And here comes the cherry on the cake: the next commentator Googled me AND my husband (whose name is not Frank, by the way, but, I understand, "Wendi Lynn" was fuming and in a hurry to post this one) - and found our background "illuminating".  Because I asked a question that criticized a judge by implication:



#AttorneyAaronLindquist was tagged on this one, and immediately "liked" it.  That was on March 7, 2017, a Tuesday, at 9:21 am - attorney Lindquist was supposed to be at work, either in his office or in court, enjoying "the human element of practicing law" and "helping people resolve complex and stressful situations" by stripping them of their homes.   

Something that is being offered in New York, for example, for less than flipping burgers

($50 is the current rate for attorneys appearing in foreclosure proceedings per appearance, for review of documents, judging by proposals that still come to my law office e-mail account despite an automatic reply for 2 years that it is closed - $50 for hours of rush review, note that the offer below is dated March 9, and the appearance is the next day, of a thick file of documents, usually with standing problems, legal research, travel to court, appearance in court, wait time, the wait may be several hours on top of that):




Apparently, on a Tuesday morning at 9:21 am attorney Lindquist had nothing to do other than discussing my own and my husband's background on Facebook, because I asked a question about a judge.

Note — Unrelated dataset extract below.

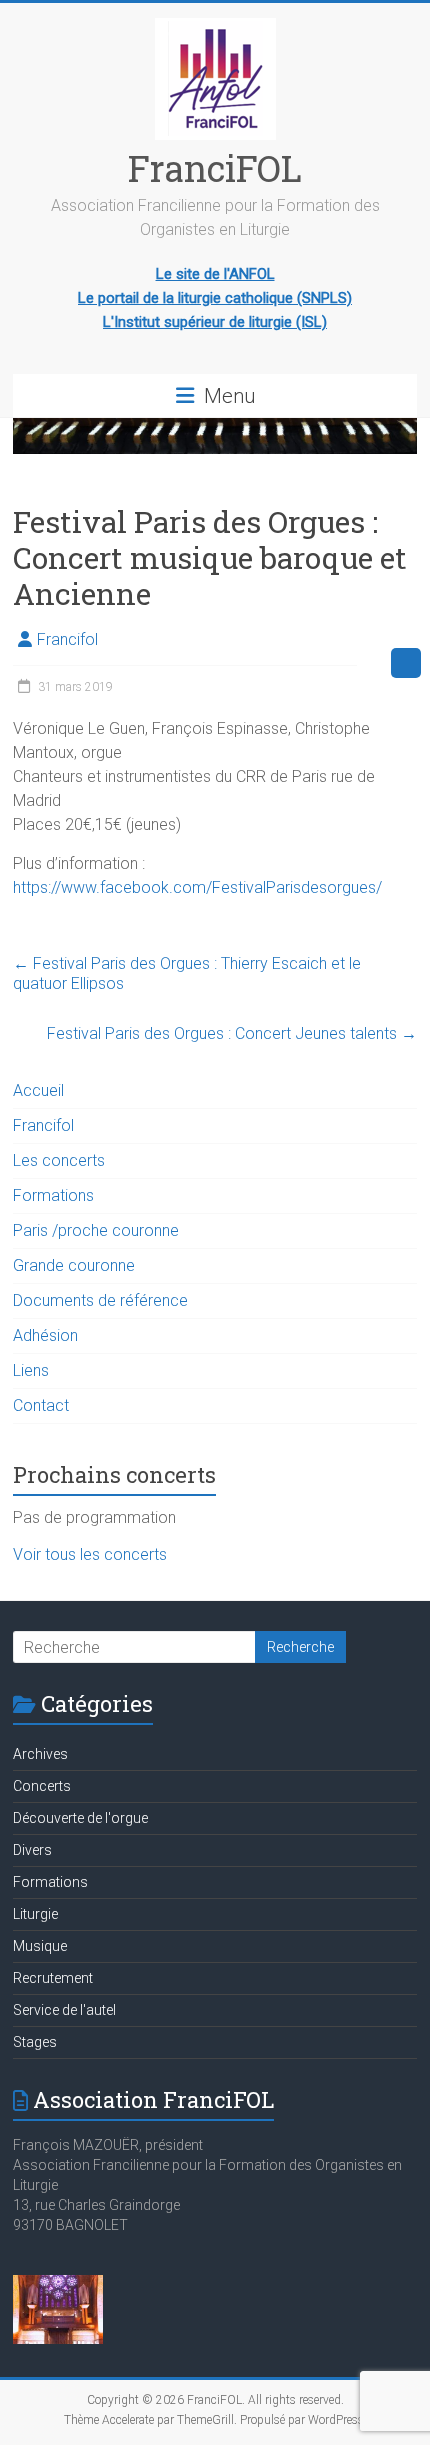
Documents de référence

Now, let's say that the very same thing - the bullying and checking the background of a person (and husband of the person) who asked a question - would be happening at a press-conference, I would be the journalist (I am a citizen journalist, and I asked the question as such), and President Trump would be the one I am asking that question, and President Trump would say - "I've just Googled this journalist and her husband and my Google search was quite illuminating".

There would have been hell to pay in the media if the President would do something like that.

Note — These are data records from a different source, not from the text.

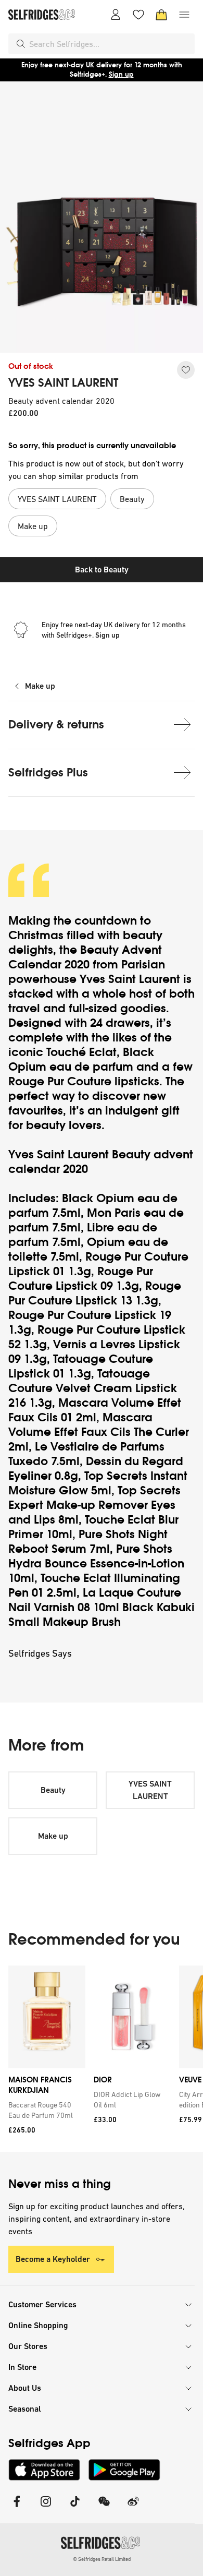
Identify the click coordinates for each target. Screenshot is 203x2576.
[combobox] (110, 44)
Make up (40, 686)
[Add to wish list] (186, 370)
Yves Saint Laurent (131, 979)
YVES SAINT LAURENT (63, 383)
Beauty (53, 1790)
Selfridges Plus (48, 772)
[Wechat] (104, 2508)
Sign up (121, 74)
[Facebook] (16, 2508)
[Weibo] (133, 2508)
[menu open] (184, 14)
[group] (101, 2059)
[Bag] (161, 14)
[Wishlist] (138, 14)
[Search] (20, 43)
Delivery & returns (56, 724)
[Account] (115, 14)
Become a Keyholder (53, 2259)
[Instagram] (45, 2508)
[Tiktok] (75, 2508)
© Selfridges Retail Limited (102, 2559)
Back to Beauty (102, 569)
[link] (44, 2110)
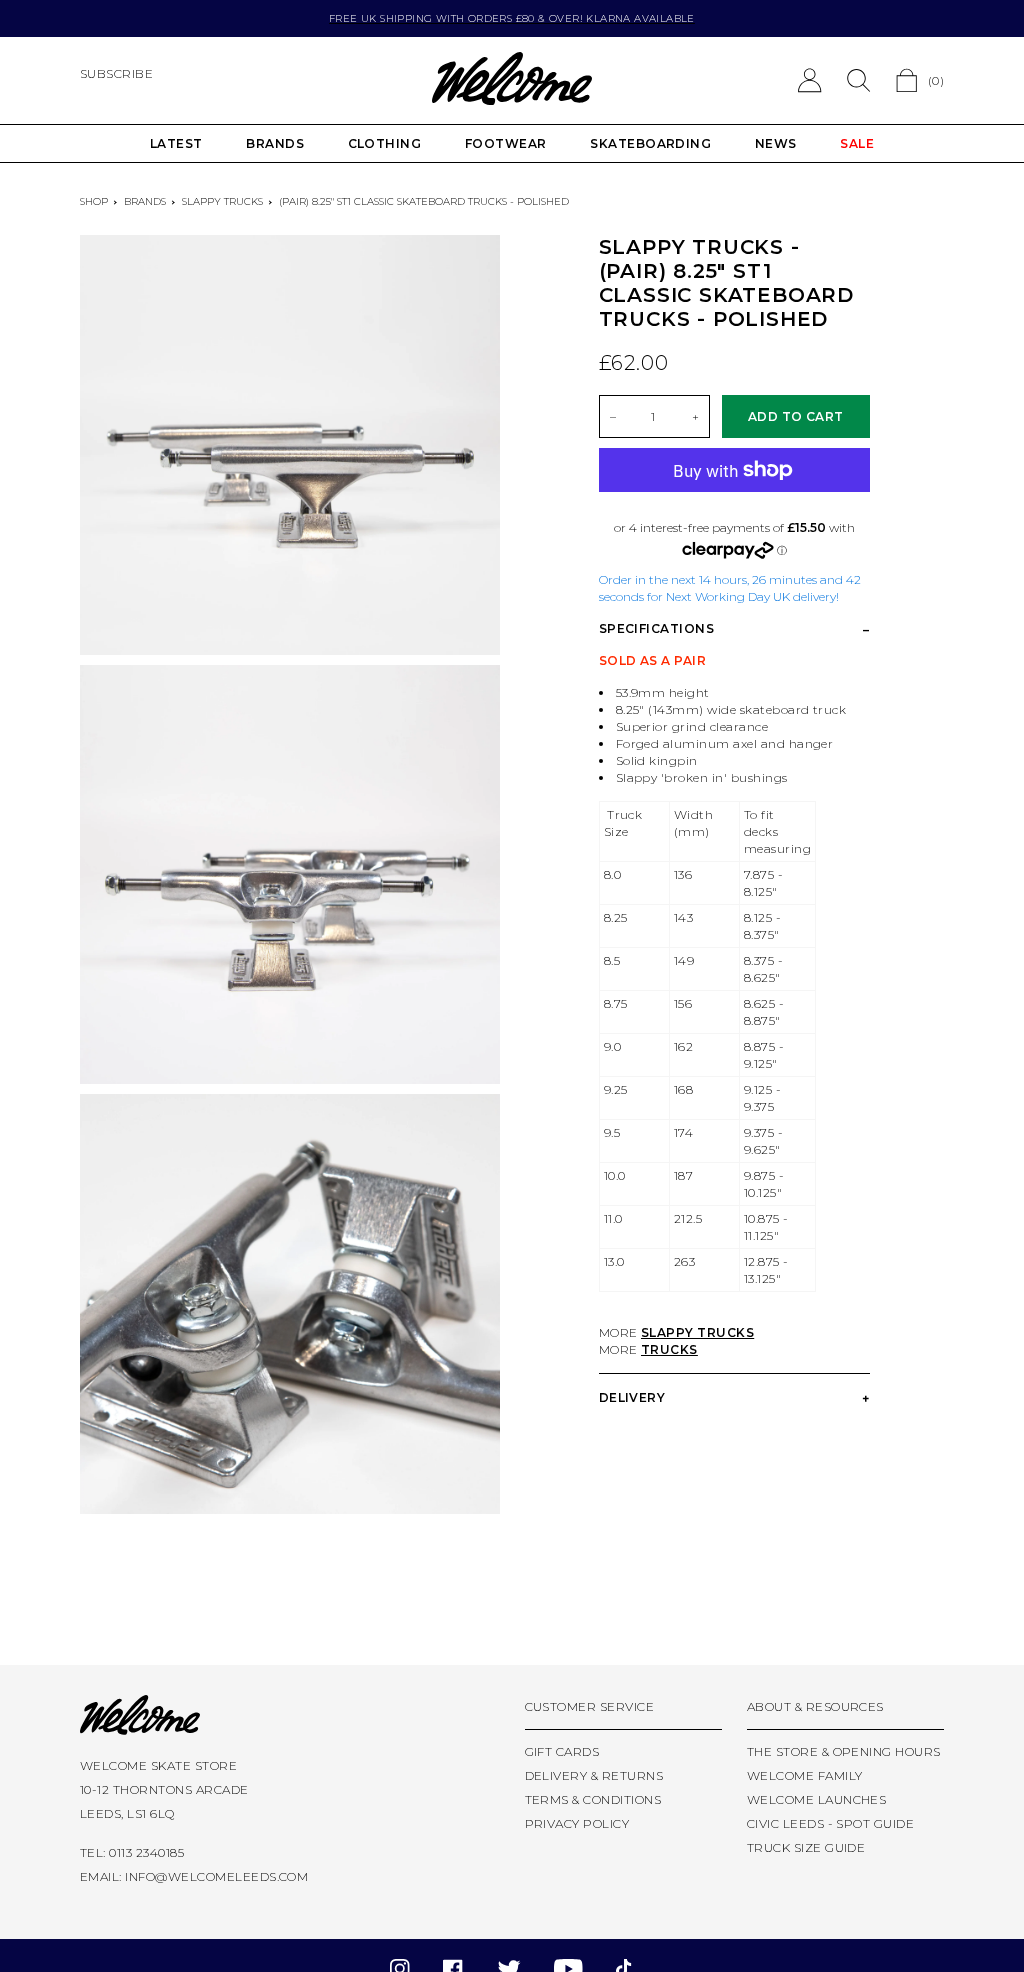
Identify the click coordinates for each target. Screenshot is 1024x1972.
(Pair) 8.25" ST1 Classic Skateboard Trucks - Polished (424, 201)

Yet, it is a routine occurrence in the "honorable" legal profession to bully people who raise concerns about judicial impropriety before the legal establishment - even if that is done implicitly, through a question.

The reaction spells out the attitude of the "honorable" profession loud and clear - DO NOT attempt to bite the hand that feeds us.

So, here goes the idea of "an argument standing on its own" - and there, there was not even an argument, a question needs to be answered on the merits - got lost upon attorneys-commentators on Scalia and his family treating court notes as their own property.

And all of the above, lady and gentlemen, was only a foreword, a preface, a precursor to - TADA! - a big change in the industry.

Today, on March the 13th of 2017, the New York Law Journal, a "scholarly", but rather, a media source of the legal establishment, published an article in which two authors say that Trump's criticism of a judge is actually:


  • good;
  • refreshing;
  • democratic, and that
  • judges need to EARN public trust - not demand and presume it, as they do now.
Wow.

Consider the phrase: "Abraham Lincoln, and before him Andrew Jackson, also had harsh words for the courts. Tough-minded presidents usually do" - after a recitation the "harsh words" that Presidents Roosevelt, and Obama had for judges.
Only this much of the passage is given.